The entries below need to be transcribed exactly, without their images.

*** Available data ***

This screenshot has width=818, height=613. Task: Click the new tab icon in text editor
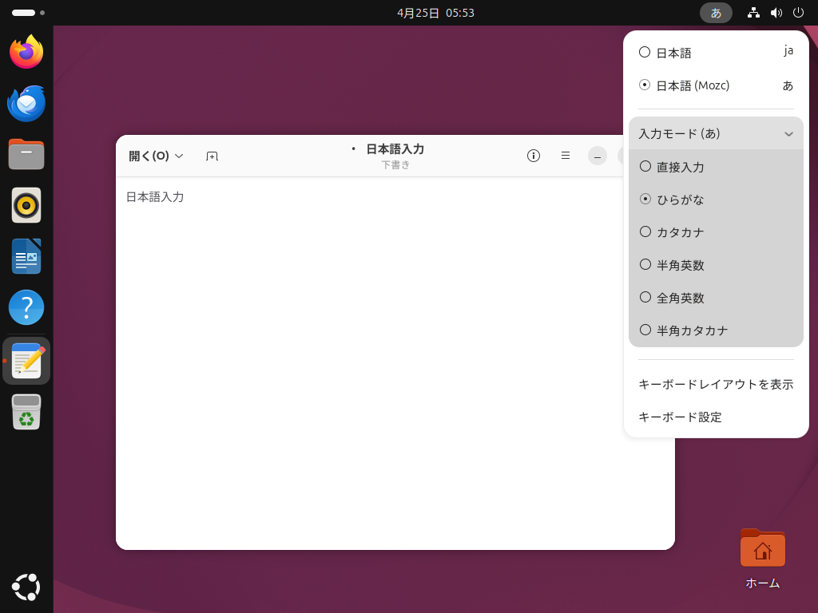coord(212,156)
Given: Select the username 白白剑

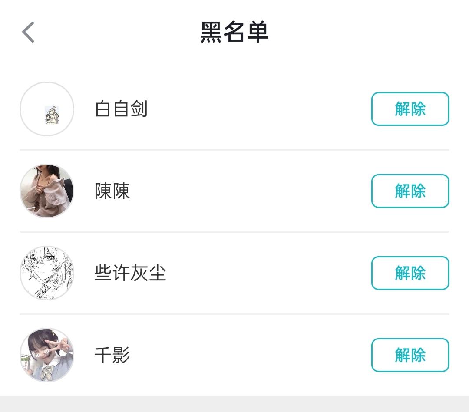Looking at the screenshot, I should (x=121, y=109).
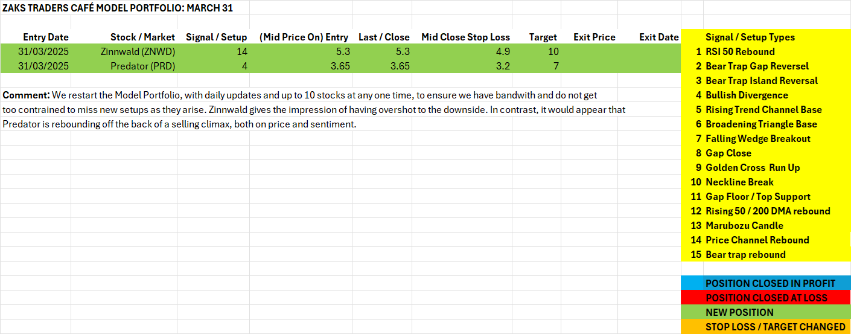Click Zinnwald's target value 10

click(x=553, y=51)
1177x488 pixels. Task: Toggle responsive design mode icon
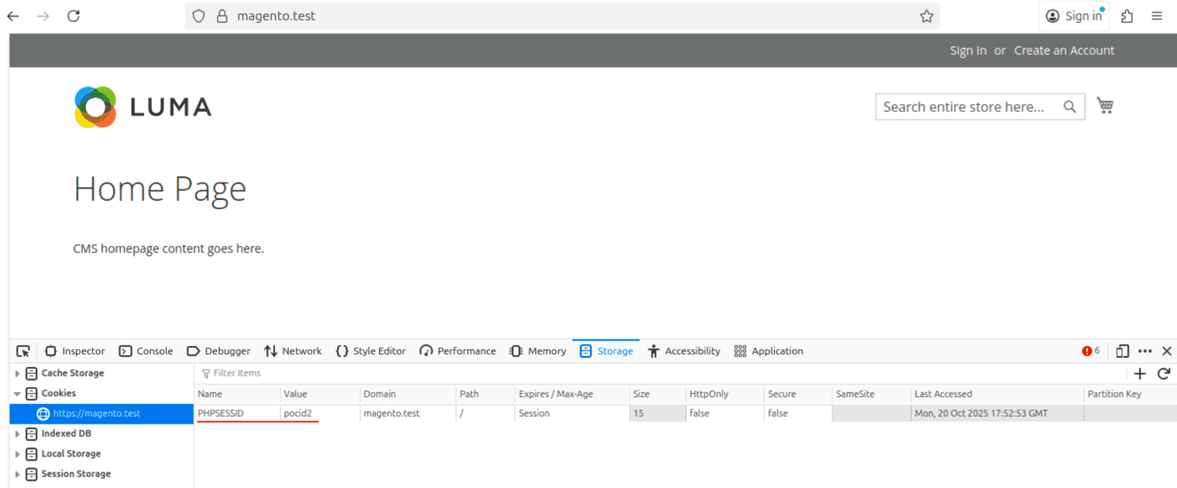[1123, 351]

*** End of Available data ***

Solved problem
This screenshot has width=818, height=613. Task: Click the new tab icon in text editor
coord(212,156)
Given: Select the username 白白剑

Looking at the screenshot, I should (x=121, y=109).
Click Zinnwald's target value 10

click(x=553, y=51)
1177x488 pixels. Task: Toggle responsive design mode icon
[1123, 351]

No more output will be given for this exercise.